Mulheres no sax e no choro
As rodas de choro, das quais ela se animava então a participar, ainda eram ambientes muito masculinos. “Era muito intimidador. Antes de mim, outras mulheres passaram por essas rodas, mas uma presença fixa e assídua nas rodas a gente ainda carece muito. E são várias questões que afastam essas mulheres da roda”, reflete. Mas a partir do momento em que começou a frequentar, até para também se sentir à vontade, começou a levar outras mulheres também. “Eu estava cercada de homens o tempo todo, eu queria tocar, mas me sentia sozinha.” A iniciativa do Xotaefe, banda que integra, é uma das que ela faz parte e que busca mudar isso, ao ir para rua com um bloco e coletivo feminista.
Mas ver mulher no saxofone, então, era ainda mais raro. Por sua personalidade tímida, Mariana achava estranho ganhar esse protagonismo – na verdade, ainda é algo que ela estranha. “Eu faço um grande esforço para subir num palco e aparecer em público. Mas é muito doido, porque a gente quer ser visto. Por que eu escolhi tocar um instrumento que chama atenção assim, se eu não quero aparecer? Então acho que é necessário para a minha música ser ouvida.”
Fortalecimento de artistas
A ideia de criar grupos que ajudassem a fortalecer outros artistas também tinha a ver com a própria trajetória, para ocupar esses espaços de uma maneira mais diversa e que também fosse convidativa às novas gerações. “A galera mais nova, da minha idade, às vezes deixava de frequentar essa roda por ter esse caráter mais tradicional. Então, surgiu a ideia do ChoraEfe.” Junto com esse grupo, então, foram surgindo outras ideias, inclusive de propor rodas de choro para prática em conjunto, oficinas voltadas para os instrumentos tradicionais do Choro.“Isso é importante para que novos músicos apareçam, queiram tocar e se apresentar. Esse movimento é importante para que as rodas não acabem, para que não fiquem restritas a poder aquisitivo ou oportunidade. Essas rodas democratizam o acesso”, diz, sobre o grupo que conta com o apoio de Raphael Fortes, Eutiquio Fonseca, Mariana Almeida, Nathan Lima e Renato da Lapa, e que foi inspirado no projeto Mão na Roda, do Caetano Brasil. Já no Choro Bordado, o quarteto que ela faz parte, toca com Lucas Fajoses na flauta, Gustavo Duarte no violão e Bruno Targs na percussão.

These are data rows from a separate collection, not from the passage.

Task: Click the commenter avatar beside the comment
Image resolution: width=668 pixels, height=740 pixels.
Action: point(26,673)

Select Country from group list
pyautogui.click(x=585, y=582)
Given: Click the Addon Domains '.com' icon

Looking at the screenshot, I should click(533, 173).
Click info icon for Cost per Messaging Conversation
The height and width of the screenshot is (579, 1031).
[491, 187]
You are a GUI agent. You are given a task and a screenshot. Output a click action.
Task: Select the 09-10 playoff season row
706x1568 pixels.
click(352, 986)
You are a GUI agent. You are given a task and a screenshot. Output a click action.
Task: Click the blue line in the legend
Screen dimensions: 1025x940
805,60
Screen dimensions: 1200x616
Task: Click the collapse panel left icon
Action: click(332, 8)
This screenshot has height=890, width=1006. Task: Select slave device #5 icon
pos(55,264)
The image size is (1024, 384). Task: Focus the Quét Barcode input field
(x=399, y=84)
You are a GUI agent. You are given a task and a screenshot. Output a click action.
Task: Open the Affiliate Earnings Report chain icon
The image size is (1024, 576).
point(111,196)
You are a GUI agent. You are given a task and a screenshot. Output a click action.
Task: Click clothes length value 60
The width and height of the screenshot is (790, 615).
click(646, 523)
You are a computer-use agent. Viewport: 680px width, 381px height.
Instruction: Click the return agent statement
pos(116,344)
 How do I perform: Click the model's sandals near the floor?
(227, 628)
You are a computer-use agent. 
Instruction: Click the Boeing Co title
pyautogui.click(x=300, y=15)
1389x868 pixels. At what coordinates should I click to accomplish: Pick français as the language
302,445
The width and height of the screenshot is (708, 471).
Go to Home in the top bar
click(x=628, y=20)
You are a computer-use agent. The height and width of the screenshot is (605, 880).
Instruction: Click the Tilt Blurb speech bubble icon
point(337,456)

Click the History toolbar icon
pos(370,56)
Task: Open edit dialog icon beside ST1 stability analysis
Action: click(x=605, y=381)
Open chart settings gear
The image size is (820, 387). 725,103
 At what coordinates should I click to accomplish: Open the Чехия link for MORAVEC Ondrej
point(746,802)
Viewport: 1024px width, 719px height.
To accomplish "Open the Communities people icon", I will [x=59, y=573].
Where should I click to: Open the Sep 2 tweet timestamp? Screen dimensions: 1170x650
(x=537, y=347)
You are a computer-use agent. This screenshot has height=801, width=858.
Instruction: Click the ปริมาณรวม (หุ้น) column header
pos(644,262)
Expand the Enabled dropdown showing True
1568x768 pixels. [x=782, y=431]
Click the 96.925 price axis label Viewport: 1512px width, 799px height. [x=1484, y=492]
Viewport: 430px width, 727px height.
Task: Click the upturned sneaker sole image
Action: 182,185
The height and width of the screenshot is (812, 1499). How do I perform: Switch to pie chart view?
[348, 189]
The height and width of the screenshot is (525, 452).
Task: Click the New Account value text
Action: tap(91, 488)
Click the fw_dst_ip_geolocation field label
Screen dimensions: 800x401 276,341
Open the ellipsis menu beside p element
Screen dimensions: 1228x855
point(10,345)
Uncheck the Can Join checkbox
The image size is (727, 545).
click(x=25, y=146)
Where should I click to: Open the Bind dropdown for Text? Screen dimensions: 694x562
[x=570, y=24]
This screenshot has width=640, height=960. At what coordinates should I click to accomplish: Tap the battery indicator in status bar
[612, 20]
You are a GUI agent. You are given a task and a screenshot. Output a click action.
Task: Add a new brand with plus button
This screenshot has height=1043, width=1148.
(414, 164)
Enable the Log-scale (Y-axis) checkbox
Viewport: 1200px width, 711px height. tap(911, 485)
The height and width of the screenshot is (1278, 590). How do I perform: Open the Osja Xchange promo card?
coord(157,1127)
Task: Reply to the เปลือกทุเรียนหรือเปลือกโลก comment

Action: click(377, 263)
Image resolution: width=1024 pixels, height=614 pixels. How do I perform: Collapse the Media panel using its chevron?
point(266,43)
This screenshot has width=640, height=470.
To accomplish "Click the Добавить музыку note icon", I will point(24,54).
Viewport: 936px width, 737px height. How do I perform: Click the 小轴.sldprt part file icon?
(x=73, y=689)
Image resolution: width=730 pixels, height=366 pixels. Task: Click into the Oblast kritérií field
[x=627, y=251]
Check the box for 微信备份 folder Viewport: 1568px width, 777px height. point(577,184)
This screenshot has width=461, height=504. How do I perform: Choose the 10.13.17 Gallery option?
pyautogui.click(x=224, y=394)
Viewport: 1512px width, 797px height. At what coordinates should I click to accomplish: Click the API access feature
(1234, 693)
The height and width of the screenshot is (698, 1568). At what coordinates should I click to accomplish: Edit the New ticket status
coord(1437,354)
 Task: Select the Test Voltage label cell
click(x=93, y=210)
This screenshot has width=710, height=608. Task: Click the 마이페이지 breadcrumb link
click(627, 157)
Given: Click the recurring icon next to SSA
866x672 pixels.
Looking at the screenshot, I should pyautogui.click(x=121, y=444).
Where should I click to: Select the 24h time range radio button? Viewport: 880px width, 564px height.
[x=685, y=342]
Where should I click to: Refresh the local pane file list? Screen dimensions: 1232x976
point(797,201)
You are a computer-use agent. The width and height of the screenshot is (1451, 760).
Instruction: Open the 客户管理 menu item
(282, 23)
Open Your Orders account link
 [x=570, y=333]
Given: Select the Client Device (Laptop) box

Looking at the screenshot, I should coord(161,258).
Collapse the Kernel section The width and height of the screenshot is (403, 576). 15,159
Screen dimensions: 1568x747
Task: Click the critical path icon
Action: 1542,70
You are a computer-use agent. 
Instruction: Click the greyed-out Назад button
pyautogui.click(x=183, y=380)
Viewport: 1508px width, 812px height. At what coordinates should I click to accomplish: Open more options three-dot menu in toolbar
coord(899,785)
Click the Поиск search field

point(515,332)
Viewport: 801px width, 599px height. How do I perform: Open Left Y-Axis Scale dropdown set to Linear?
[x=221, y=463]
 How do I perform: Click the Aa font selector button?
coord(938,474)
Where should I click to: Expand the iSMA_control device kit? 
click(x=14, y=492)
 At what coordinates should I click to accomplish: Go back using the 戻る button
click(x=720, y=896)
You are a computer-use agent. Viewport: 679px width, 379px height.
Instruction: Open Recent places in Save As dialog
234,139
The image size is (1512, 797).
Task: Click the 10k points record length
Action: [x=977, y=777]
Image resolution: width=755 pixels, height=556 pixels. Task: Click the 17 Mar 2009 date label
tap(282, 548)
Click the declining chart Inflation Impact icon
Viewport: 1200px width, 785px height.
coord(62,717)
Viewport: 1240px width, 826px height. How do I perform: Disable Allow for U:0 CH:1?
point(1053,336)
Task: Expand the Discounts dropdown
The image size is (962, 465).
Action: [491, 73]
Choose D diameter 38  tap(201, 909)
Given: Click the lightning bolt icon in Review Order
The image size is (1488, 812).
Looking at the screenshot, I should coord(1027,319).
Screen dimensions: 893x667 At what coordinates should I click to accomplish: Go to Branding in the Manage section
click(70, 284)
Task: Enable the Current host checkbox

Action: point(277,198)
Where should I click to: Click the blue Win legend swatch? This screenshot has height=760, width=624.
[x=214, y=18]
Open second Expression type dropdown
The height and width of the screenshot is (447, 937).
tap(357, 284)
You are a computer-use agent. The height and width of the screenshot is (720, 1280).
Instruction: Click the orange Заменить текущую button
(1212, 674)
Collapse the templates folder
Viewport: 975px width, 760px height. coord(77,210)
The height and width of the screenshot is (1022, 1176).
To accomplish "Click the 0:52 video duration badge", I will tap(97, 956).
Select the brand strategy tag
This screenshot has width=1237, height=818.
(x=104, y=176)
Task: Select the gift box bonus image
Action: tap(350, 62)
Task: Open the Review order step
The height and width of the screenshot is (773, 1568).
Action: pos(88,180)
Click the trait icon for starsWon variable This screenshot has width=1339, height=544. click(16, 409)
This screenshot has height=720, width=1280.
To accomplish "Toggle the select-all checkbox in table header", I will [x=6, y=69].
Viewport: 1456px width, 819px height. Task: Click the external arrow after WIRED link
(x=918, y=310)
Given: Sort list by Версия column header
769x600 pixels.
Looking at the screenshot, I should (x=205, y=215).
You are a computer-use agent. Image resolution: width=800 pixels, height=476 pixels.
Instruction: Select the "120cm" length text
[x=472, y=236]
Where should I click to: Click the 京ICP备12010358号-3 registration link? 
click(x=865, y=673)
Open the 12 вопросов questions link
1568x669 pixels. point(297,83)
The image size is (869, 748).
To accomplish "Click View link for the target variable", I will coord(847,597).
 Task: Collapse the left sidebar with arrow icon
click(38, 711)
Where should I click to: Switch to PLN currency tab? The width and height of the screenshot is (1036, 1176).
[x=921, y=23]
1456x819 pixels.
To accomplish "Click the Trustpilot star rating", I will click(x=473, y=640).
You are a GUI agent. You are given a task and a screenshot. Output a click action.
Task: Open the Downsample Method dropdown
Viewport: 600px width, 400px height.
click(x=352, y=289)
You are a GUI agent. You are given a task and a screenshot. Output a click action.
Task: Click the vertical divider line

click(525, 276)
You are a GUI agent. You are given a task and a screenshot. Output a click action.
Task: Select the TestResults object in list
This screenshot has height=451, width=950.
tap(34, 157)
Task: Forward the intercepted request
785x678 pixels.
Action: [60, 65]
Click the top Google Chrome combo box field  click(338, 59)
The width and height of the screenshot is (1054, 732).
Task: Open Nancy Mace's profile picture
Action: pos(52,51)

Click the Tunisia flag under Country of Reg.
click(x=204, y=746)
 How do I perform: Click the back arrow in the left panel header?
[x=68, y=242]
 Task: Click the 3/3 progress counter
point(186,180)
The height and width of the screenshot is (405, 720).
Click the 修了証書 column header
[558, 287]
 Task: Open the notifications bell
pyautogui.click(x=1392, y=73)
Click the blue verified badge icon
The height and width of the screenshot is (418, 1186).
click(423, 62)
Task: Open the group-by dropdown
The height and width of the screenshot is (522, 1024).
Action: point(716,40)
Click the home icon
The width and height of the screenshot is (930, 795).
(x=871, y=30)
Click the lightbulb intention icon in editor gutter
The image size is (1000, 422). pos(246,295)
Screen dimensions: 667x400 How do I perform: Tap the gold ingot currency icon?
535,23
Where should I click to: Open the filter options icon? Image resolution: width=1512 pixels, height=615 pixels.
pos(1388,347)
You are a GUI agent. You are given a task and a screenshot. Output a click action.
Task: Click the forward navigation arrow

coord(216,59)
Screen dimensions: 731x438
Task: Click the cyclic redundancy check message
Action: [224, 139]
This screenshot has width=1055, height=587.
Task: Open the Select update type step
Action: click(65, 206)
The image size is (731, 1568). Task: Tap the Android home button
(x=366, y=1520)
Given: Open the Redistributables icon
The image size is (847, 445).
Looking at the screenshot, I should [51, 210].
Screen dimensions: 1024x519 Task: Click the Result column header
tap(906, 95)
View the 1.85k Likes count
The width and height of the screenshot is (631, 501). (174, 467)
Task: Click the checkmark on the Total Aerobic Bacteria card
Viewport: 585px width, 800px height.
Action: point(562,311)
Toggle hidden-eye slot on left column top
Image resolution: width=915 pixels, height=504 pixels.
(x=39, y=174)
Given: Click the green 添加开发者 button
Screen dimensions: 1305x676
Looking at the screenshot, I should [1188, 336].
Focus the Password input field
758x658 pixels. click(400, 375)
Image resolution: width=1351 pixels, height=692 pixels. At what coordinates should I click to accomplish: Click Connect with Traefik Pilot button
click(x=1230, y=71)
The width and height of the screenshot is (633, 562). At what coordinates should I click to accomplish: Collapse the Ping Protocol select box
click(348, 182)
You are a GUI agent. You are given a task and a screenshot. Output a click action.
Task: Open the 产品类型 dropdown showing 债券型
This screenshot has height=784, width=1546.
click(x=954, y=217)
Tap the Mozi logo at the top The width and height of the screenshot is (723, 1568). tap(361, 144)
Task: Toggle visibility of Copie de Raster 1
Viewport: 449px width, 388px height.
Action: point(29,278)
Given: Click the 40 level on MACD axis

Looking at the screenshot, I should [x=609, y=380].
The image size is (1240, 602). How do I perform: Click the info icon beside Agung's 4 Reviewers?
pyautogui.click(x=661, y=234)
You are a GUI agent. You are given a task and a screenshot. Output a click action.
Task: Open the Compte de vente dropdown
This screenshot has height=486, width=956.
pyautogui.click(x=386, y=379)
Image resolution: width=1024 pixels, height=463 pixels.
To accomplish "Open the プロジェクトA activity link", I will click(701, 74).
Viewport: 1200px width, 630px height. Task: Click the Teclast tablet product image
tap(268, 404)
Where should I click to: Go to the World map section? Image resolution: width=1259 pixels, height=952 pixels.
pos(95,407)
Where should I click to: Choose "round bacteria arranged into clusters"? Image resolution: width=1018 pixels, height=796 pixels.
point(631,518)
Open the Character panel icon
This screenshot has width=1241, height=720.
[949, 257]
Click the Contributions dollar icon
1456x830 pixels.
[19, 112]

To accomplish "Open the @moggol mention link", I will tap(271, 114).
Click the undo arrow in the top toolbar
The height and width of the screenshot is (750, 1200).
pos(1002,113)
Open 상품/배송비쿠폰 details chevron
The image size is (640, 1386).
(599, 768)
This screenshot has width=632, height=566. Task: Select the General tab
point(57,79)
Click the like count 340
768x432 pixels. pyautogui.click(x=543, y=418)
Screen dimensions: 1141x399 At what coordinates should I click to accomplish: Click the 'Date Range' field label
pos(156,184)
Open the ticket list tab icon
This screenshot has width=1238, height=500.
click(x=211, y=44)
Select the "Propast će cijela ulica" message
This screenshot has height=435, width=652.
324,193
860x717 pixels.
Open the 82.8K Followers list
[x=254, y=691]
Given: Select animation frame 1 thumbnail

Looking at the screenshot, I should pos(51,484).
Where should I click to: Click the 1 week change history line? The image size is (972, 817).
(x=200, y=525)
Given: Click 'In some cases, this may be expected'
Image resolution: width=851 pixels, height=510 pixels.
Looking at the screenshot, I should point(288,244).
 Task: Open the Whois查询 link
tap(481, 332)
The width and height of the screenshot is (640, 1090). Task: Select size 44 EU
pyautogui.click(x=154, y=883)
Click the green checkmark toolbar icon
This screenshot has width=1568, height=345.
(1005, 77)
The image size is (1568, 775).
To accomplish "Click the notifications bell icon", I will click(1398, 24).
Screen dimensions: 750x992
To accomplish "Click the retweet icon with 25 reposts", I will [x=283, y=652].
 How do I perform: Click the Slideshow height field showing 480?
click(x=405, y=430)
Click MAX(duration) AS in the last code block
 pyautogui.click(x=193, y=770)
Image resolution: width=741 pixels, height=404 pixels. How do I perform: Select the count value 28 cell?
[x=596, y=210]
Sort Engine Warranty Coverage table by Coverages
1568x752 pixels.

E foi também assim que suas referências foram mudando e se consolidando ao seu redor, com nomes como Tatá Chama e As Inflamáveis, Laura Januzzi, Renato da Lapa e, claro, Caetano Brasil. Esse movimento de reforçar novos artistas também começou como uma redescoberta dentro da própria família a respeito dessas raízes artísticas. Apesar de ninguém ter mantido a tradição musical, antes dela, isso também se alterou. Agora tem uma prima pequenininha que tá aprendendo tocar saxofone também. “Eu estou achando muito bonitinho”, conta.